顔をどう思うかと聞かれたが、何度見ても私には何も感じることが出来ない。村の人と比べて抱く印象はあるが、それが彼の求める回答かは分からない。
確かに村の人より目鼻立ちはハッキリしていて、鼻は高く、澄んだ青色の瞳はパッチリと切れ長で、唇は薄い気がする。
村に住んでいた男性は皆髪が短かったから、ユリウスさんほど髪を伸ばしている男性もこの世界では珍しいのかもしれない。
そう、私に答えられるのは視覚的比較だけで、そこに私の感情は含まれない。そこがユリウスさんが私に求めた感想と、彼に好意を寄せる女性との違いである気がしている。
世の中には一目惚れというものが存在すると聞いたことがある。その人の見た目に一瞬で恋をするのだとか。

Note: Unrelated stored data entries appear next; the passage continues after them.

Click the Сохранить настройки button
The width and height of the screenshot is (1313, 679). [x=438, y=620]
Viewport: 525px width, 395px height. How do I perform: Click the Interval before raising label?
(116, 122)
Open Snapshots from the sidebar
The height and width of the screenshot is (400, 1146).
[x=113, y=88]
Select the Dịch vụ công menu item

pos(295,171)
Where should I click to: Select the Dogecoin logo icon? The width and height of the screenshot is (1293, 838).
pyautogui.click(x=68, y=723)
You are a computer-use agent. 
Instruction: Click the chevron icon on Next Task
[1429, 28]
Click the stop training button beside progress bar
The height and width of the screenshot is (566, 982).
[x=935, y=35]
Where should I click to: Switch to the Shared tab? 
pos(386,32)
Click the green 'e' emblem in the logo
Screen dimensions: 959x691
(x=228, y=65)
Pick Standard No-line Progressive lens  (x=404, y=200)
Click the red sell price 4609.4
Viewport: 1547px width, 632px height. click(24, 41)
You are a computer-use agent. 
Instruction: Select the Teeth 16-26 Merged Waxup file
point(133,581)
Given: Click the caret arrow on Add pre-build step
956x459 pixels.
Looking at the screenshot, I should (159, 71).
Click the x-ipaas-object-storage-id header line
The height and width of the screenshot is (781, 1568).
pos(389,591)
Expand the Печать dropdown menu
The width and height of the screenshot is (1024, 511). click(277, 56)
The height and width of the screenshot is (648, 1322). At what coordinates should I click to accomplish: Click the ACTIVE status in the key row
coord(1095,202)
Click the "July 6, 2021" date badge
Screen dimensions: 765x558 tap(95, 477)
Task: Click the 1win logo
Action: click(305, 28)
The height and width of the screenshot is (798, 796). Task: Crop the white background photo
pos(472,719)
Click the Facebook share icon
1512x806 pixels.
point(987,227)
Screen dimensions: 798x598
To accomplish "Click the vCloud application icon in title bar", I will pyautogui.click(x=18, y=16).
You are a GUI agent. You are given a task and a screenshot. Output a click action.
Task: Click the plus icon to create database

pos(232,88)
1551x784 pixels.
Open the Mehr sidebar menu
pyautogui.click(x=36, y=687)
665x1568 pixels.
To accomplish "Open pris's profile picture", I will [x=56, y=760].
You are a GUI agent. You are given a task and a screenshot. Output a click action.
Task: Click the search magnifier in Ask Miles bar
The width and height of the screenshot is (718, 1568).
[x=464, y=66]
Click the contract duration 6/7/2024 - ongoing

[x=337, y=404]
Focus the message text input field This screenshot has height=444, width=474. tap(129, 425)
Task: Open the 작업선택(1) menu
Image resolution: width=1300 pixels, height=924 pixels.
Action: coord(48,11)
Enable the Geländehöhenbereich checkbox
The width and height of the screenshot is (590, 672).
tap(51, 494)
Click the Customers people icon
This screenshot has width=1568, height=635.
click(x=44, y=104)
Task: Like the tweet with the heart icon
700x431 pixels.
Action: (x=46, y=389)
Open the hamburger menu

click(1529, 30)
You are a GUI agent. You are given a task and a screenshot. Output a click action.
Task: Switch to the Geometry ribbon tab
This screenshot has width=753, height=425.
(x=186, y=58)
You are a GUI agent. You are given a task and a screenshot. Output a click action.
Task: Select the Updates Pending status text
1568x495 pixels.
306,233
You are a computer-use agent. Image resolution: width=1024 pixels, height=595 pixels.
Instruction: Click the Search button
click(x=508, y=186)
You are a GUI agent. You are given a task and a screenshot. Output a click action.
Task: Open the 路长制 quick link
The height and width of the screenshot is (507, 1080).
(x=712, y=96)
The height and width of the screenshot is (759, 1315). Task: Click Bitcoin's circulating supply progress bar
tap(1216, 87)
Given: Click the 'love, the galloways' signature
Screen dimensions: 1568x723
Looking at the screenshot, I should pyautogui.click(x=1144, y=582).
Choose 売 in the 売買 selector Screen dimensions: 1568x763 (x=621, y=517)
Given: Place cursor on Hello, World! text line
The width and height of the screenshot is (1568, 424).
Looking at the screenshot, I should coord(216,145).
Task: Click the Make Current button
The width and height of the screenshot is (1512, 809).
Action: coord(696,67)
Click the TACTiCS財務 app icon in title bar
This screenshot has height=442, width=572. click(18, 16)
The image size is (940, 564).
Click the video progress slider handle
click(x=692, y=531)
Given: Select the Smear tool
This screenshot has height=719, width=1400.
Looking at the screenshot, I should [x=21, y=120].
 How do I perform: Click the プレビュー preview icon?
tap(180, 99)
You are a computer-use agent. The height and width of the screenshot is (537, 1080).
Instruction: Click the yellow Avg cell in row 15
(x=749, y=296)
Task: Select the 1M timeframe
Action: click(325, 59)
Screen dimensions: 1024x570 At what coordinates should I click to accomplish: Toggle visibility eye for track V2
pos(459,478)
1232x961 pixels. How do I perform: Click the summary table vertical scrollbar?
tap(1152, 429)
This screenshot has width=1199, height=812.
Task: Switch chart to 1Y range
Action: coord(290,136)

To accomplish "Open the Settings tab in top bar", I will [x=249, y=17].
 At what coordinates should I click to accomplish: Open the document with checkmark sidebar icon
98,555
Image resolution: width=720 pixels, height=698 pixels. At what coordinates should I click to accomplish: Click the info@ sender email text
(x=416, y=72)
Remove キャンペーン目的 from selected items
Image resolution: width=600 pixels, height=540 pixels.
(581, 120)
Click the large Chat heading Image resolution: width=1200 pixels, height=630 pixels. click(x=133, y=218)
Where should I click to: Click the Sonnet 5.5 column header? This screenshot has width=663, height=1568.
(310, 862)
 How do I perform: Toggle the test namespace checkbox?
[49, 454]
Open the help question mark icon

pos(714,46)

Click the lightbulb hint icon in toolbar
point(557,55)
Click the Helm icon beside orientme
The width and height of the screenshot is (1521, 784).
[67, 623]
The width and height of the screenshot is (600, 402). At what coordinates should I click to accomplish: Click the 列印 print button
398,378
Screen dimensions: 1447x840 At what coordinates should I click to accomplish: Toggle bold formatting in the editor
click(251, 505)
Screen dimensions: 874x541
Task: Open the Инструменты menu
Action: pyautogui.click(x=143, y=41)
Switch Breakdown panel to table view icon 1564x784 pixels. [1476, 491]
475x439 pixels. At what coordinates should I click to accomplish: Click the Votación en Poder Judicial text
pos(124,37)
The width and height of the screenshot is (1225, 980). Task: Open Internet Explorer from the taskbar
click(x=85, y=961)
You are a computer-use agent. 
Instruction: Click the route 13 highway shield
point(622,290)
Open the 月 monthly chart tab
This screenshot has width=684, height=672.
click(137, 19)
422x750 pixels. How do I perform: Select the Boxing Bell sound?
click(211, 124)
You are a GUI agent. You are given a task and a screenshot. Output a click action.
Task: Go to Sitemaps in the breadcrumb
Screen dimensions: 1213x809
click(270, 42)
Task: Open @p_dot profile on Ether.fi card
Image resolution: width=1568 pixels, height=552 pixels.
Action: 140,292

目が見えなかった私には夢物語の話だった。現に今、目が見えるようになっても、顔を判別することで精一杯で一瞬で恋に落ちる程の余裕はない。
「はあ……」
「どうされましたか?僕の教え方が悪かったのか……もしくは、恋患いですか?」
分かりやすくため息をついてしまった私にも非があるが、そこは聞かなかったことにするとか大人の反応は出来ないのだろうか。
それに、その件は『何も聞かなかった』ことにしてくれたわけではなかったのだろうか。
恨みがましく彼を睨みつければ「すみません」と、彼は悪びれもせず穏やかに微笑みながら言葉だけで謝罪を示してくる。
「……何歳になっても恋は出来ますよ。文字が書けるようになったら恋文を書きましょう。うんと甘い恋文を」
それは素敵だなと思う。
今は相手がいないが、恋文を受け取ってくれる相手が現れたらその時はきっと──。
老婆の恋愛事情を茶化された気もするが、代替案としてはこれ以上ない提案をされたのでその後は機嫌よく過ごすことが出来たのだった。